On the nontechnical side, the U.S. Agency for Health Care Research and Quality’s (AHRQ) 2017 rundown of potential burnout mitigators has aged well: reducing physician panel size, increasing flexibility for longer patient visits and cutting the number of face-to-face visits per day, boosting staffing, taking documentation requirements into account, fostering part-time work, hiring floaters to cover unexpected leave, developing standard order sets, and pushing tasks that medical assistants or other can handle from the to-do lists of physicians and nurses.

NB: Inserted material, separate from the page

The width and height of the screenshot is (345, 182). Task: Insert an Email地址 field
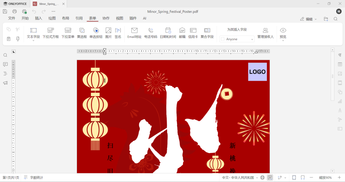point(134,33)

In addition, healthcare organizations such as Intermountain Healthcare and the Mayo Clinic have recognized a need for onsite mental-health support for providers. Doing so is, of course, predicated on an organizational and cultural recognition that it’s OK to need such support – not always easy in an environment where, to paraphrase the old adage, the cobbler tends to wear the worst shoes. These and other organizations are deploying combinations of spiritual-services chaplains, embedded counselors, and, increasingly, trained peer support. These peers can offer psychological triage and then refer to professional clinical social workers, psychologists, and psychiatrists if the need is there.
Digital solutions come into play in helping manage the complexity of tracking the workforce to the point that mental-health assistance can be deployed at the right time and in the right ways. They can also identify staffing adjustments that are mutually beneficial to personnel as well as the organization.

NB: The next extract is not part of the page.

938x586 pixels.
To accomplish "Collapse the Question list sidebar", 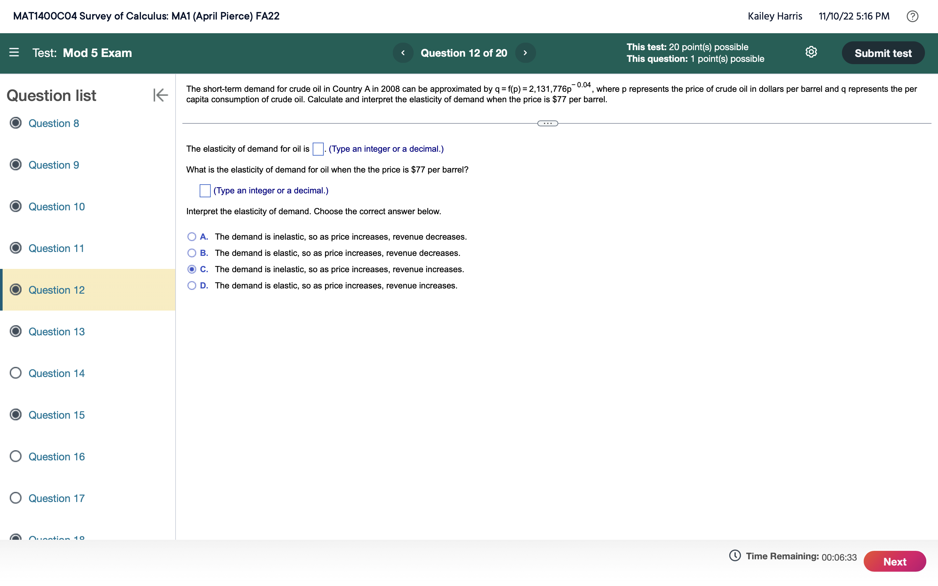I will coord(160,95).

Experience-management systems collect insights from providers about stress, burnout, safety, protection, and culture, and can help steer support resources quickly. They serve as early-warning systems for incipient burnout, and without undue additional burden on caregivers. The Mayo Clinic Well-Being Index that’s integrated into some of these systems, for example, measures clinician wellbeing in less than a minute. These systems measure anecdotal and statistical inputs and turn them into action plans.

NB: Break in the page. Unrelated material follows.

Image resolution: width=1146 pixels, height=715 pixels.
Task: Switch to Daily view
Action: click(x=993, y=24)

Just as importantly is creating and maintaining a provider-wellbeing portal where caregivers can access the complete list of wellness resources on their own schedules.
Care for the caregivers
More broadly, talent-management and contingent-workforce solutions – which often can plug into existing HR and payroll systems – can help with the fundamental staffing challenges stemming from intense competition for healthcare talent that can lead to burnout-inducing workloads. They enable a holistic understanding of the capabilities and competencies of the entire talent pool, manage professional development to fill in skill gaps, and provide management with the insights needed to deploy people in new ways based on their skills and competencies.
Such systems can directly benefit line supervisors. For instance, nurse managers can be responsible for more than 100 staff. Talent-management systems collect and collate information that feeds directly into performance reviews in ways that take work off the nurse manager’s plate while providing the detail needed to make reviews meaningful for staff.
Burnout is a complex problem, and we won’t be able to take care of patients if we don’t take care of caregivers. Tackling the healthcare-burnout crisis and mitigating the professional, personal, and societal damage it does takes a balance of digital and people-centered approaches. Healthcare institutions must make clear their seriousness about employee mental health support and overall wellbeing and take decisive actions to make things better. Doing so will pay dividends in improving morale, lowering attrition, making the workforce more resilient, attracting new talent, and, by becoming employers of choice, enabling services from the most motivated and talented providers in a given market for the benefit of patients.
[Editor’s Note: The article mentions the Mayo Clinic Wellbeing Index, which is used by more than 800 organizations globally. Mayo Clinic is a customer of the author’s employer — SAP — and uses the SAP Learning Management System to provide online training to its employees.]